A Brand New Journey Starts Tomorrow

 OMG...I'm blogging.  Beats the hell out of writing in a journal...especially when you want to share some stuff & really don't want to post it on Facebook!  Point being since I have never done this...be patient with me~I write like I talk & sometimes that bounces from here to there.
  We will talk about all the ups & downs of being over 50 as we progress thru the journey.  But now, today I want to start with a brand new journey that I begin tomorrow......BIO~IDENTICAL hormone replacement therapy.  Yes-sir-ree I have my first appointment tomorrow @ 1:00 with Med Solutions Compounding Pharmacy.  A Pharmacy?!?!?  Wait a minute...don't we do the Doctor first & then go to the compounding pharmacy for  the o-so special designed just for you hormone cream that is going to make you feel o-so much better?  Nope, apparently we go to the pharmacy first, get a 6 panel hormone panel done...then it is sent to a Doctor that deals specifically with Bio-identical treatment...then the Doc sees you, with all sorts of questions....then my special-compounded just for me-hormone topical cream is made & I am on my way to feeling fine. 
   Okay..okay I have been hearing about bio-identical hormone treatment for 15 years...and then Oprah made it mainstream.  I have read everything I can get my hands on about this treatment for the last 5 years.  Why....because I have felt like literal cow dung since I was about 38.  Went to all the favorite doctors...it was stress...you're getting older...let me pat you on the head.....oh, lets give you antidepressants cause your stressed!
My OBGYN refused to check my hormone levels...I was too young to be starting the big M! Well after much fighting he finally did check...and wa-la I had none!!!!!  I did the big M @ 45...but no way could I have any kind of HRTs..cause they decided after all this time they were bad!  "You just have to deal with it."  Even a few female Doctors I went to see were unwilling to help.  Soooo...as a woman what do I do?  Go to plan B of course.
   I started studying..talking to people...reading everything I could get my hands on..both pro & con about bio-identicals.  My big surprise was that standard HRT is made from horse pee!  Anyway...I digress....after I had finally made up my mind to pursue my plan B treatment....couldn't find a Doctor in my town that would even talk about it....& the few that did had no idea what they were doing.  (what I looked like a little lab rat!)  I finally found a doctor that was knowledgeable....but wanted $500 to start with-give me a break.  Oh & insurance does not cover it~figures.  That was 5 years ago.  I gave up.  I decided to "just deal with it".

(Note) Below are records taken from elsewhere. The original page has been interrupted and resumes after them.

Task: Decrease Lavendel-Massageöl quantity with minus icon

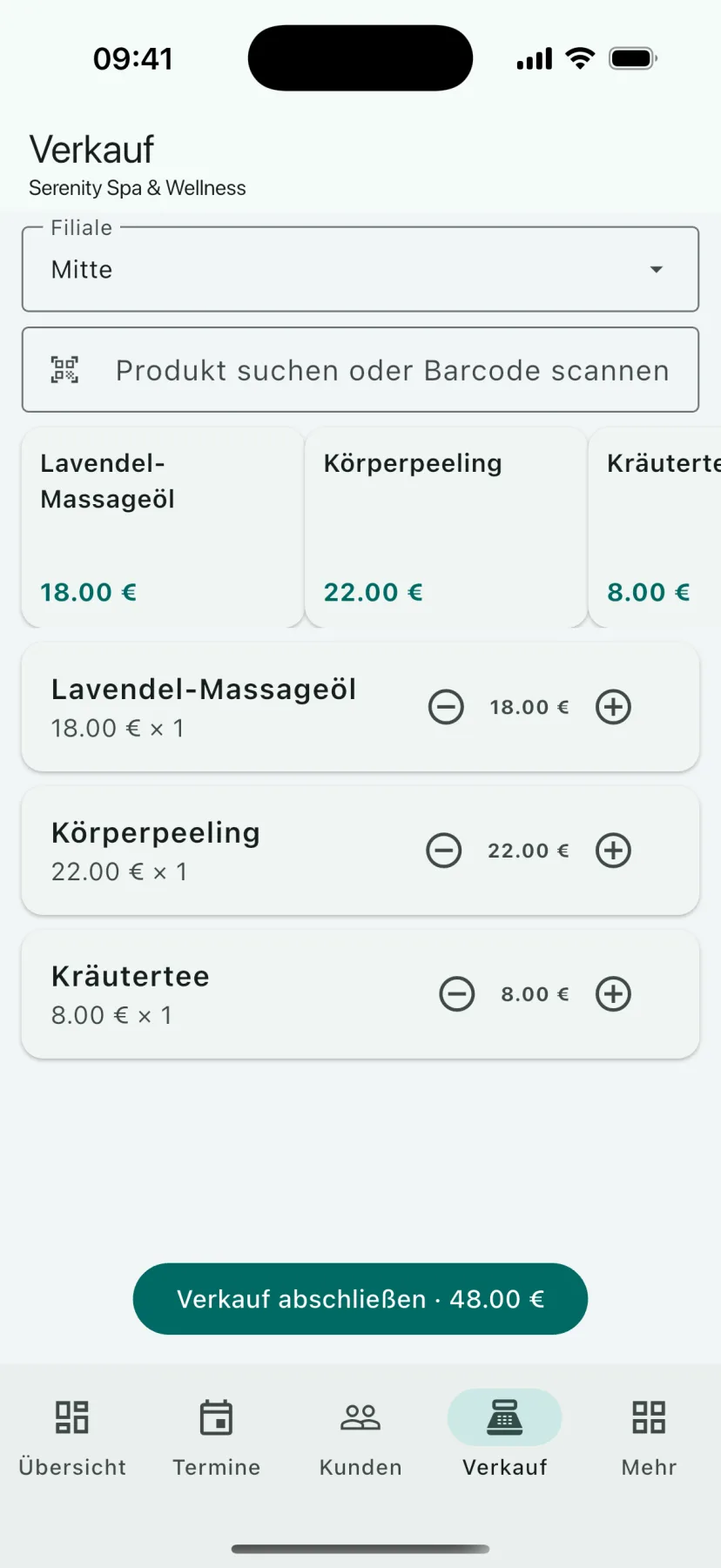Action: pos(446,707)
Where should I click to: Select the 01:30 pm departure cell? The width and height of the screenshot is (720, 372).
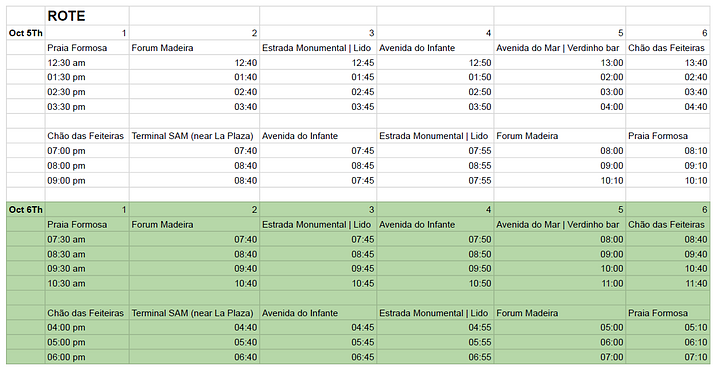(87, 77)
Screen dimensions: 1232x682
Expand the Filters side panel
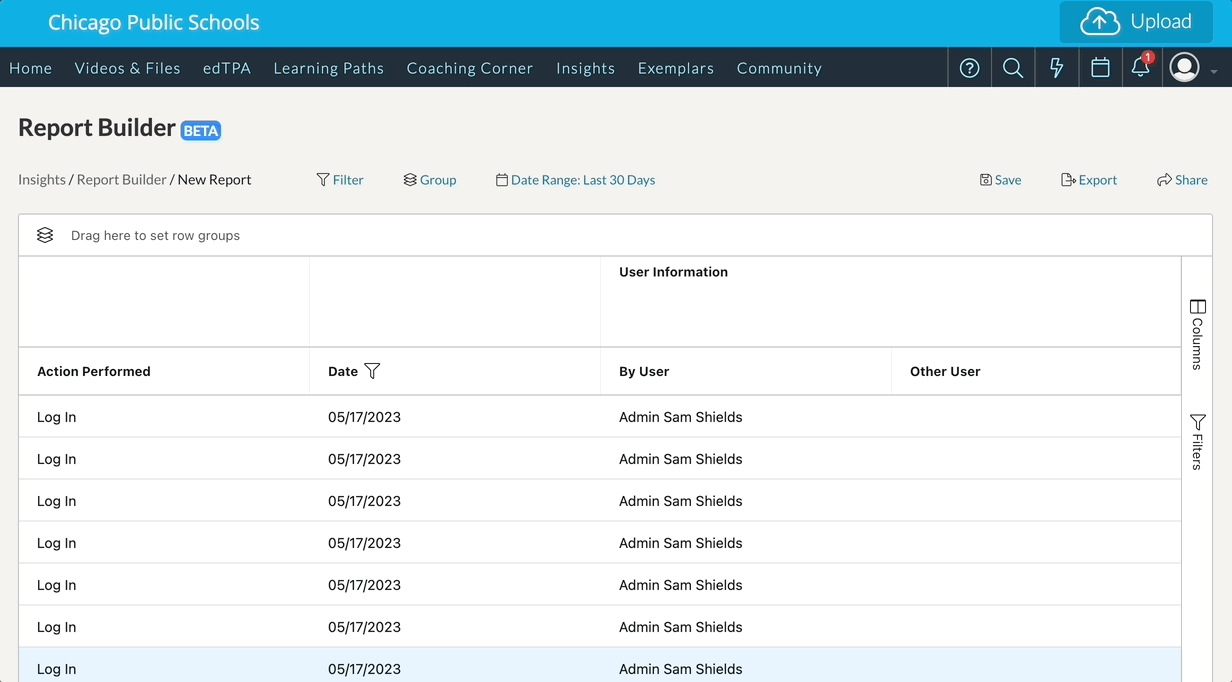pyautogui.click(x=1197, y=442)
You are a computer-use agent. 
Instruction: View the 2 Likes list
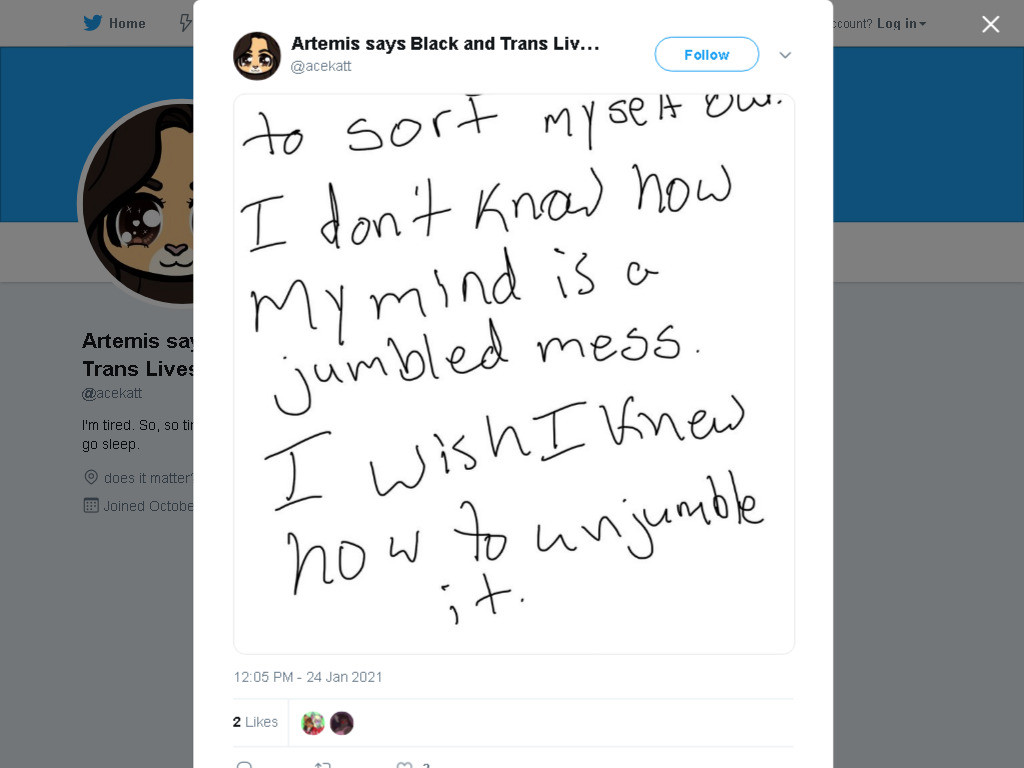coord(255,722)
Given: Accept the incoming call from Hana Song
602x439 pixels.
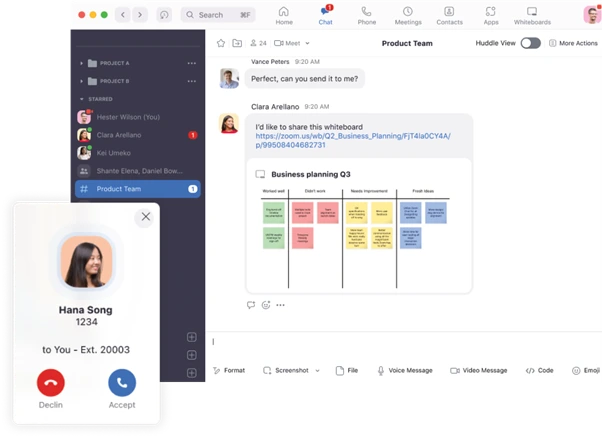Looking at the screenshot, I should (122, 382).
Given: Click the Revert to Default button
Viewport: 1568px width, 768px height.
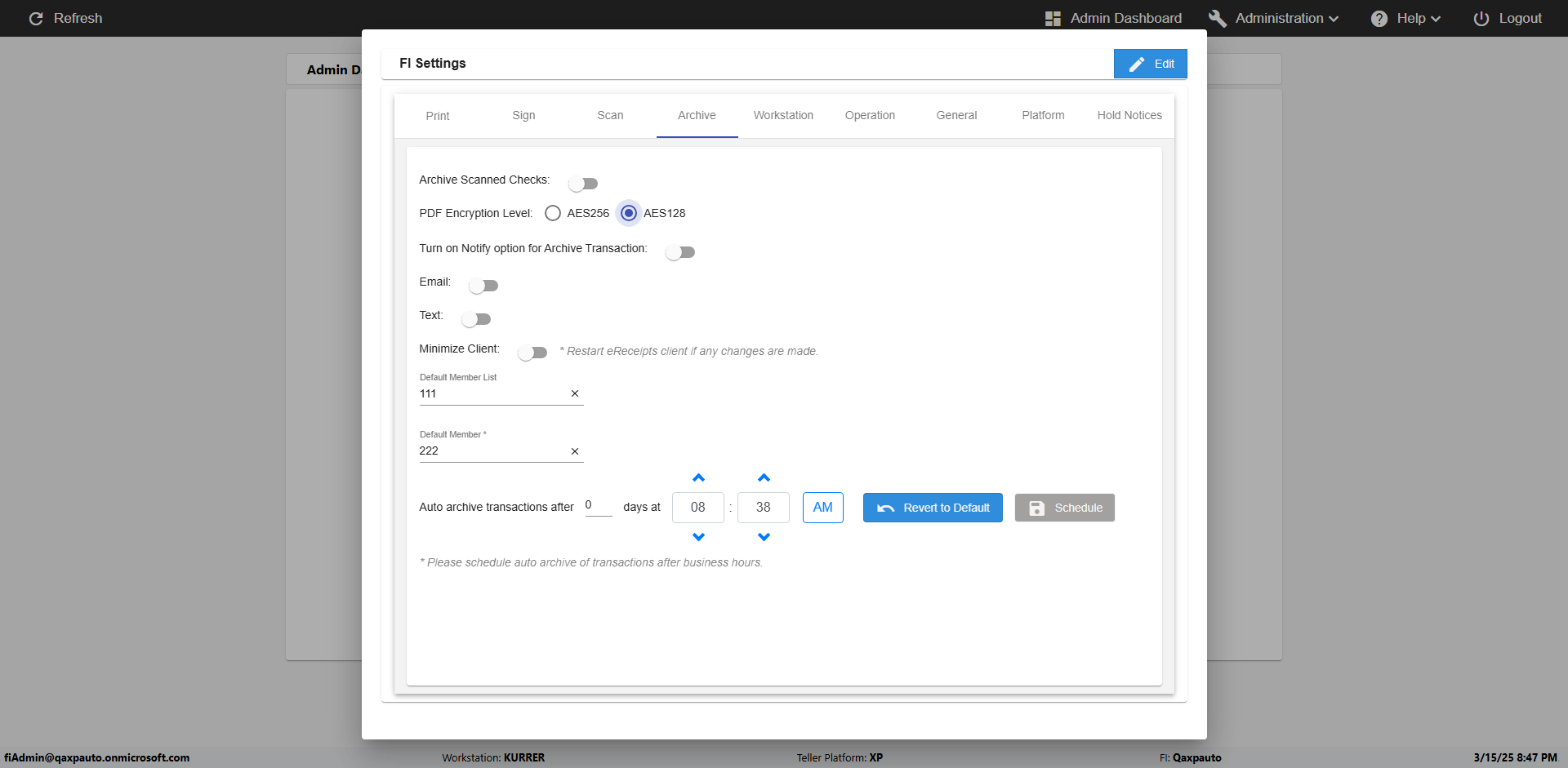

  I am 56 now....feeling like cow dung is a part of my everyday life....hell I am so use to it I have forgotten what it feels like to feel good...have energy......energy~what's that??? lol   Or sleep thru the night....oh my to sleep thru the night.  Sorry, digress again.............I started my hunt again & I have an appointment tomorrow.  It's affordable, reputable and have over 300 female patients.  If this turns out to be even 60% of what it is supposed to be....then it will be so worth it and I will be screaming from the roof tops to every woman I know that is going thru or has gone thru the big M  to run...not walk....down to the little compounding pharmacy.  That's why I am blogging....to be the lab rat for all the women in my town that are feeling like cow dung cause their hormones have taken the high-five express to a far off place.  The journey starts tomorrow @ 1pm.....I'll be blogging the minute I get home!